(Stored entries)
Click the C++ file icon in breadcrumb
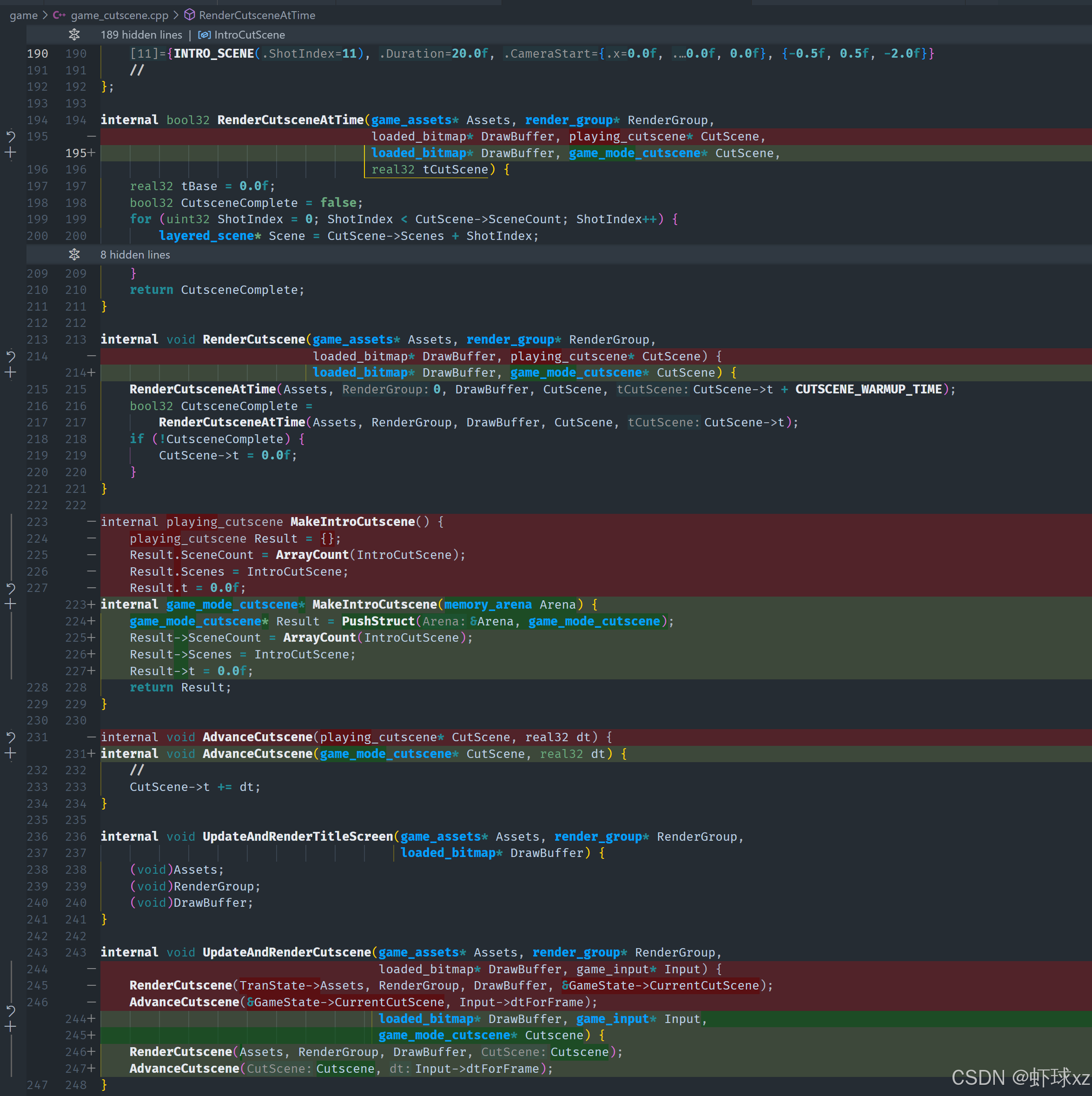The height and width of the screenshot is (1096, 1092). pos(59,15)
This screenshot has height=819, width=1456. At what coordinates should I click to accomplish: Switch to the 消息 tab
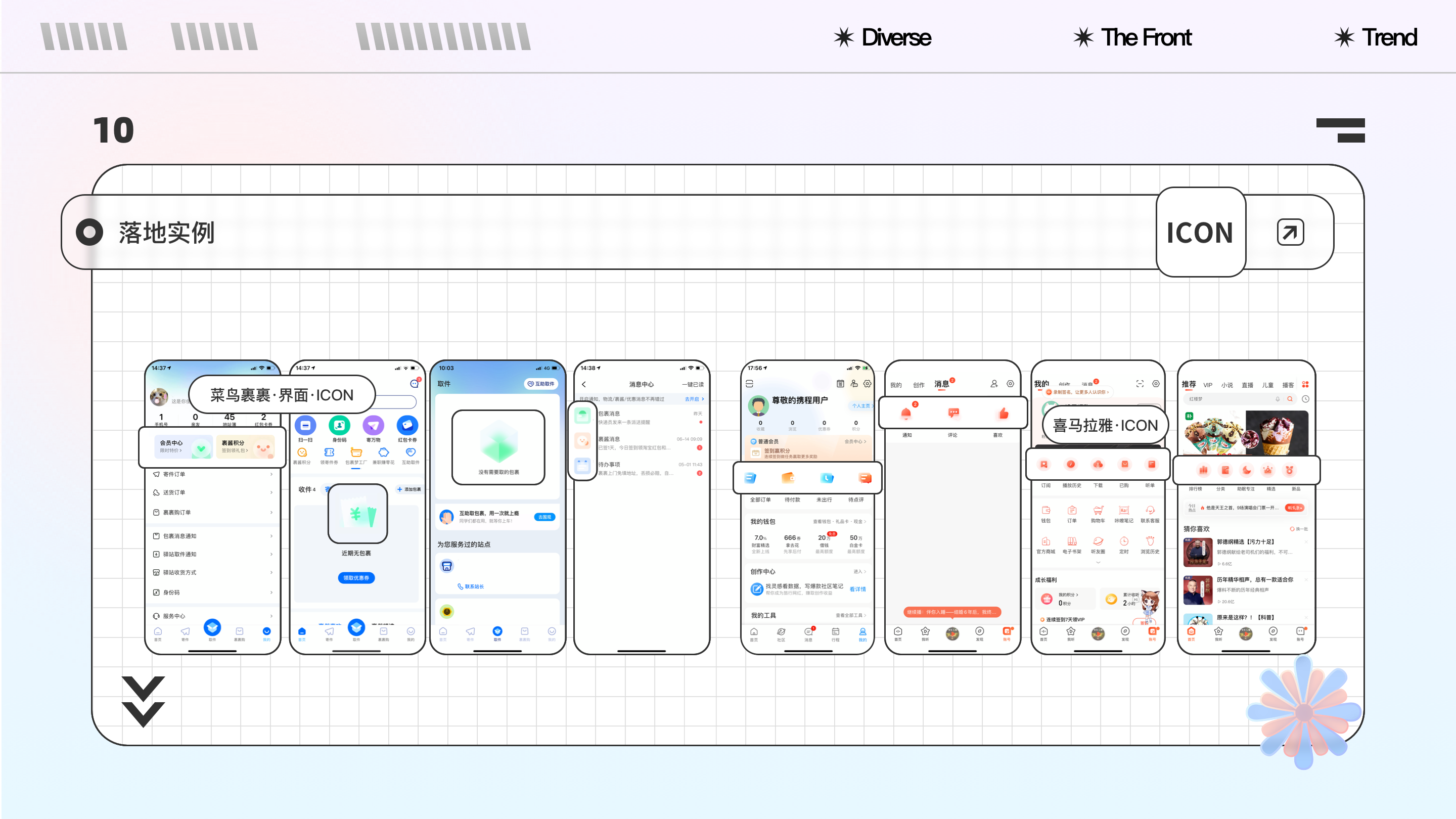942,384
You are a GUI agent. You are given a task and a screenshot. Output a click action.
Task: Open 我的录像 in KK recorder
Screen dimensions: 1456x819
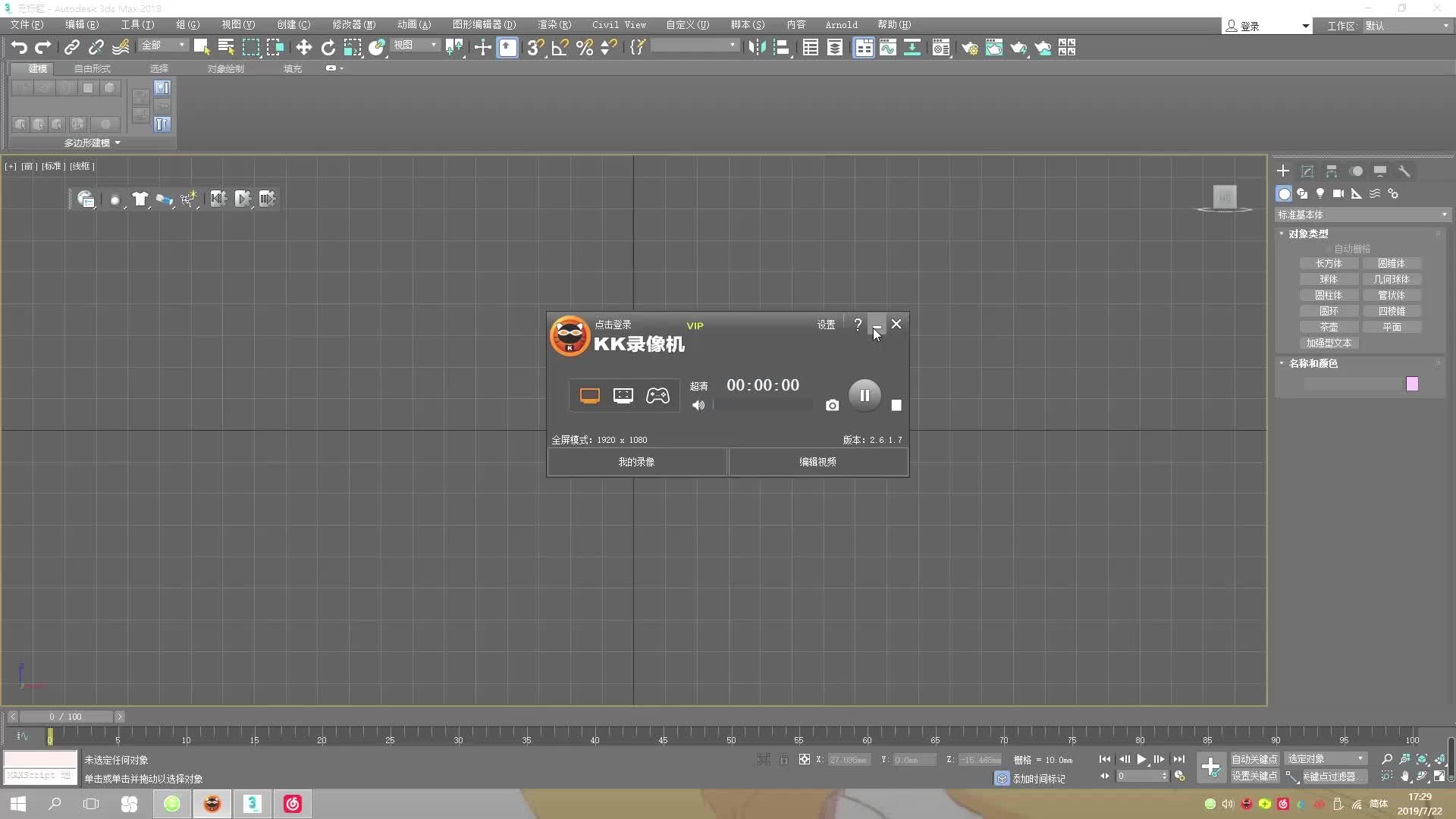[x=636, y=462]
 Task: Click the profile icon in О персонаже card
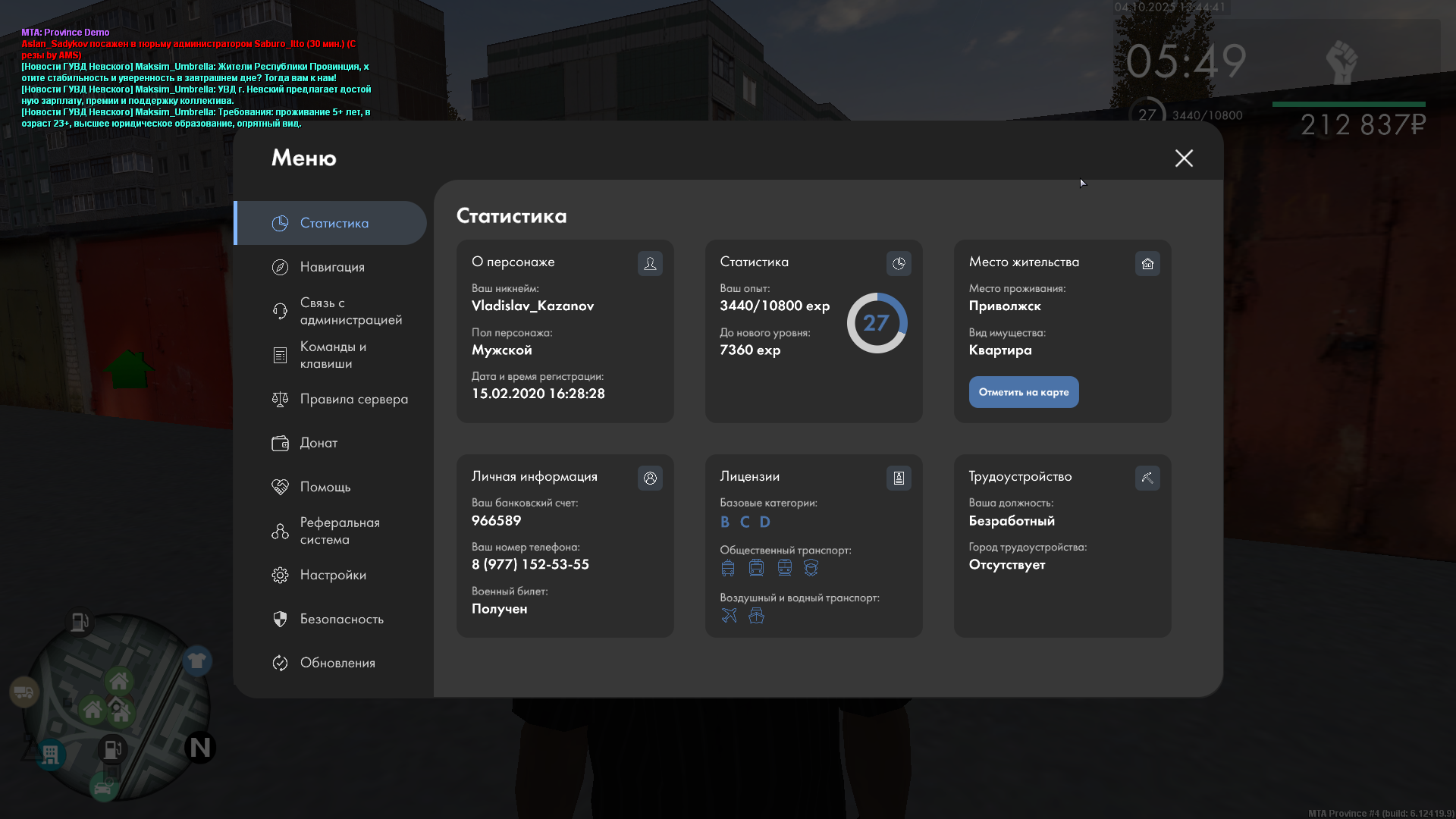(x=650, y=263)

=== Problem requirements ===
All entries need to be duplicated exactly, apart from the images.

=== Solution to this exercise ===
Click the C++ file icon in breadcrumb
The height and width of the screenshot is (1096, 1092). pos(59,15)
This screenshot has height=819, width=1456. At what coordinates should I click to accomplish: Switch to the 消息 tab
942,384
You are a GUI agent. You are given a task and a screenshot. Output a click action.
Task: Open 我的录像 in KK recorder
Screen dimensions: 1456x819
[x=636, y=462]
 Task: Click the profile icon in О персонаже card
(x=650, y=263)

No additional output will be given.